The Great Recession which occurred in 2007-2009 period had a great impact on the financial markets of various countries across the world. This period was characterized by loss of wealth which affected consumer spending hence resulted in a decline in business investments. As businesses cut down production as a result of lower aggregate demand from consumers, massive job losses were experienced as many companies had to shed workers in large numbers thus increasing unemployment in the world. During this period, U.S. labor market lost 8.4 million jobs equivalent to 6.1% of all payroll employment.

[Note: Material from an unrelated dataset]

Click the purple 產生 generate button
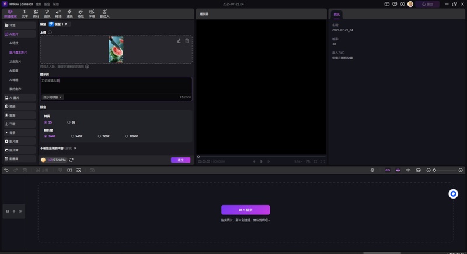The height and width of the screenshot is (254, 467). [180, 160]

The trend reflected a great employment contraction which was double the one experienced in the deep recession in 1981 where the amount of job loss was 3.1%. The IMF and International Labour Organisation (2010) reported that that there was an unprecedented increase in the number of the unemployed between the year 2007 and 2009. This great recession demonstrated a sharp decline in public support for unions. If national unions, particularly the U.S. unions need to change then, they need to refocus their organizational strategies toward building transnational unionism. This should be triggered by the need to increase and maintain an equal economic rise. A greater labor movement is certainly viewed as a tool to help bring about stronger economies which are characterized by greater economic equality.
Before the financial collapse in 2008, public employees were more likely to embrace unionism than their counterparts in the private sectors, and these unions were meant to ensure better pay and benefits to workers in the unions. However, during the Great Recession period, these numbers tend to reduce significantly owing to a reduction in jobs and increase in laying off of workers. The total number of unionized workers fell from 12.4 percent in 2008 to 11.8 percent in 2010. This resulted in some protests experienced among the union bodies across sectors of education, training, and libraries. In the period between 2007 and 2009, several teacher’s strikes were witnessed as the educators demanded a favorable working condition that provided quality pay on their work. Some other strikes were also witnessed from autoworkers and transportation workers in 2009.

Public employees in education, training and libraries reported a pronounced decline in union membership from 3,259,000(38.7 percent) in 2008 to 3,067,000 (36.8 percent) in 2011 Carl (2013). However, similar losses were not experienced in other public employment during the same period as among the social service occupations the number of unionized workers increased from 16.3 percent in 2008 to 16.5 percent in 2011. These contrasting figures, therefore, clarify the disproportionate impact that politics of austerity had on the lives of educators.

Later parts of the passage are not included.